This was published under the 2010 to 2015 Conservative and Liberal Democrat coalition government
British aircraft yesterday mounted a long-range mission against a military facility in the Libyan city of Sebha and conducted strikes on pro-Gaddafi troops at Sirte.
A formation of Royal Air Force Tornado GR4s took off from RAF Marham in Norfolk on Sunday, 4 September 2011, and, flying south to the Mediterranean, rendezvoused with allied aircraft to lead a long-range strike mission.
The strike was aimed against a group of military communications installations that form a key part of the former regime’s major headquarters complex at Sebha, in the Sahara. The RAF aircraft launched a large salvo of highly accurate Storm Shadow stand-off missiles against their targets.
Meanwhile, RAF Tornados and Typhoons based in Italy at Gioia del Colle air base helped NATO maintain armed reconnaissance patrols over Sirte. During the evening our aircraft successfully attacked an ammunition depot nearby, as well as a self-propelled artillery piece and an armed pick-up truck, using Paveway and Brimstone guided weapons.
On Saturday, RAF aircraft hit military facilities near the Libyan towns of Waddan and Sirte.

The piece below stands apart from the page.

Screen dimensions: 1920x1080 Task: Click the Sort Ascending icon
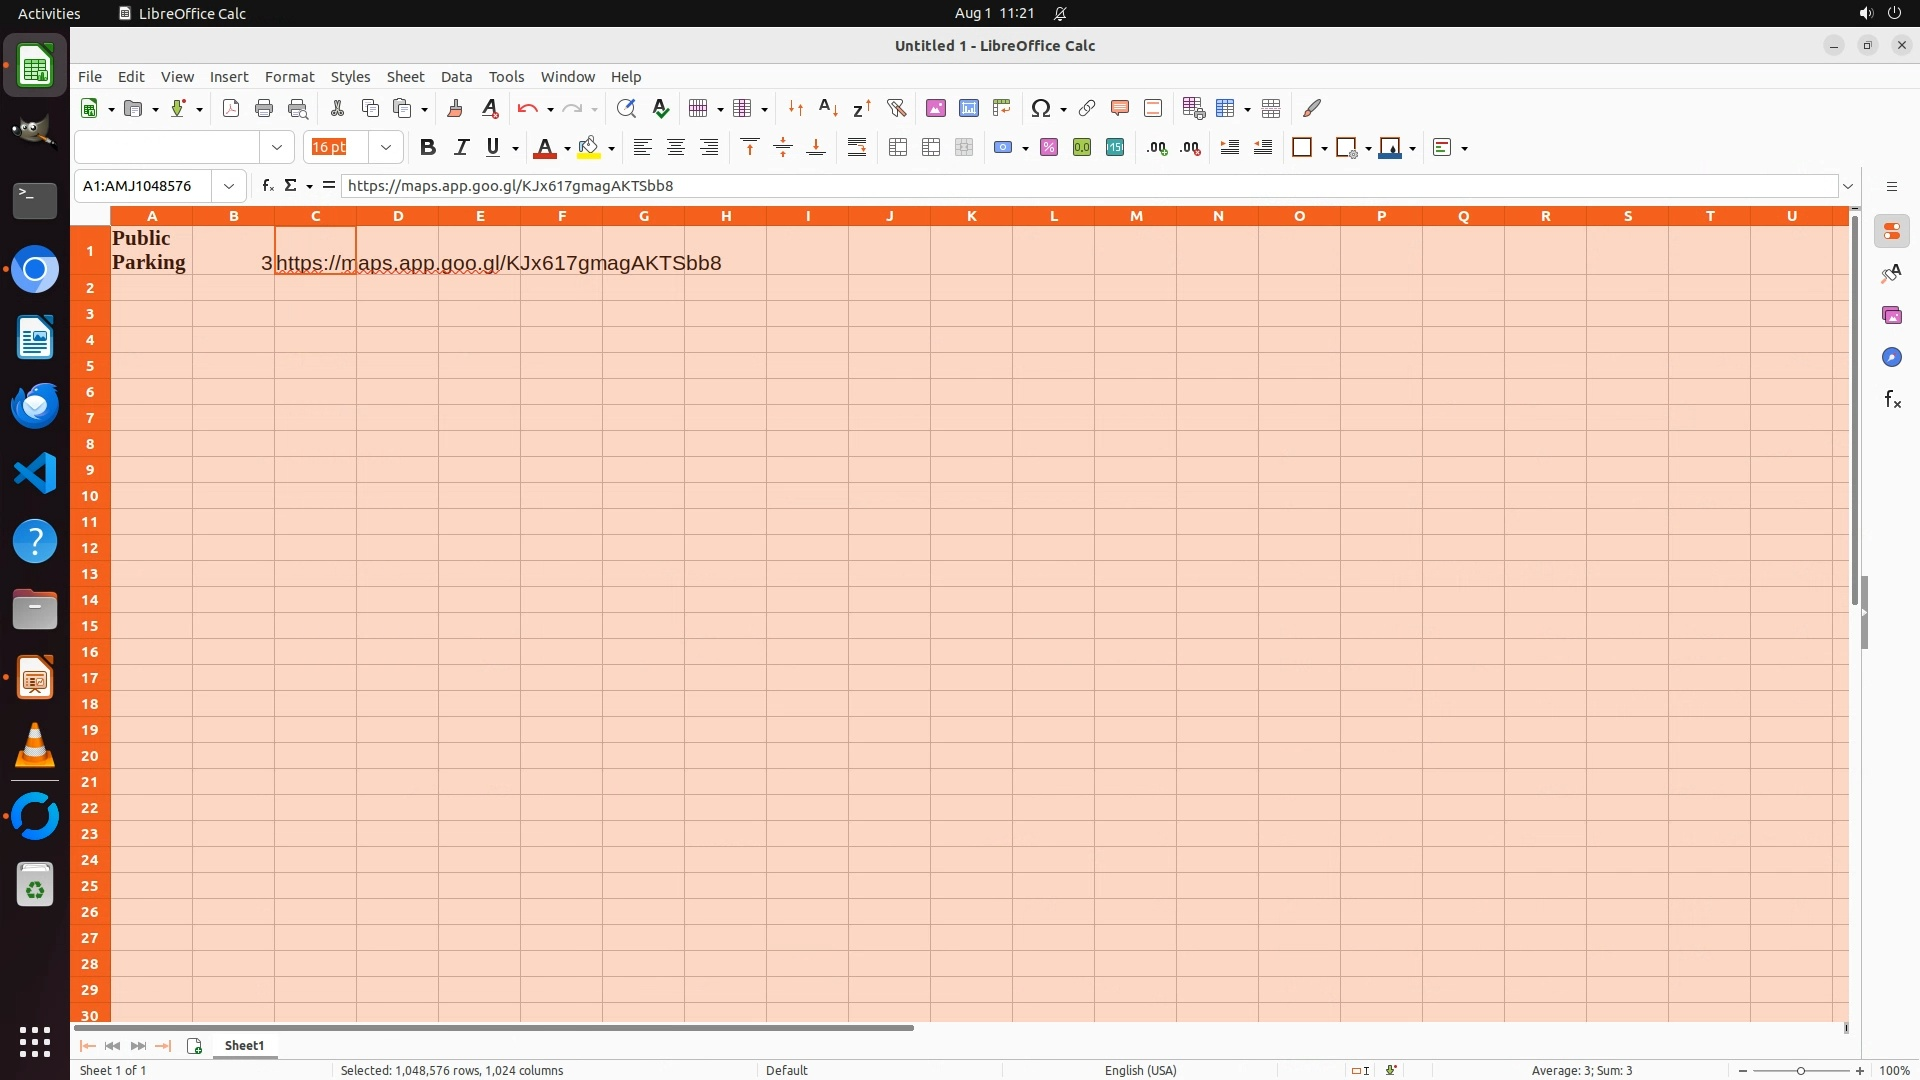tap(828, 108)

Major General Nick Pope, the Chief of the Defence Staff’s Communications Officer, said:
With NATO maintaining an intensive air presence over those areas of Libya where Gaddafi’s troops remain a direct threat to the civilian population, Royal Air Force aircraft flew armed reconnaissance patrols over Waddan and Sirte.
South west of Waddan, Tornado GR4s struck eight military command and control installations on Saturday morning, scoring direct hits on all the targets with Paveway guided bombs. At the same time, another formation of Tornados struck nine weapons and ammunition stores near to Sirte, again scoring direct hits on all nine targets.

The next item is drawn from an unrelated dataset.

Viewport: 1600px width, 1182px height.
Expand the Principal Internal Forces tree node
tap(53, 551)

As ever, these and other allied fast jet operations were well supported by NATO’s large fleet of combat support aircraft, including RAF VC10 and TriStar tankers, and Sentry and Sentinel surveillance assets.
On Friday, 2 September 2011, RAF aircraft flew a number of armed reconnaissance missions as NATO maintained its patrols over those areas where the civilian population remains subject to the oppression of Gaddafi’s remaining troops.
In the course of the afternoon, RAF Tornado GR4s conducted a precision strike on three buildings in Bani Walid which were being used by former regime forces as a depot for military vehicles. All three targets were destroyed by Paveway laser- and GPS-guided bombs.
Since the start of military operations on 19 March, Royal Navy, Royal Air Force and Army Air Corps strikes have damaged or destroyed over 910 targets that were being used by Gaddafi’s former regime to threaten the Libyan population, ranging from secret police headquarters and command bunkers, to tanks, rocket launchers and armed trucks.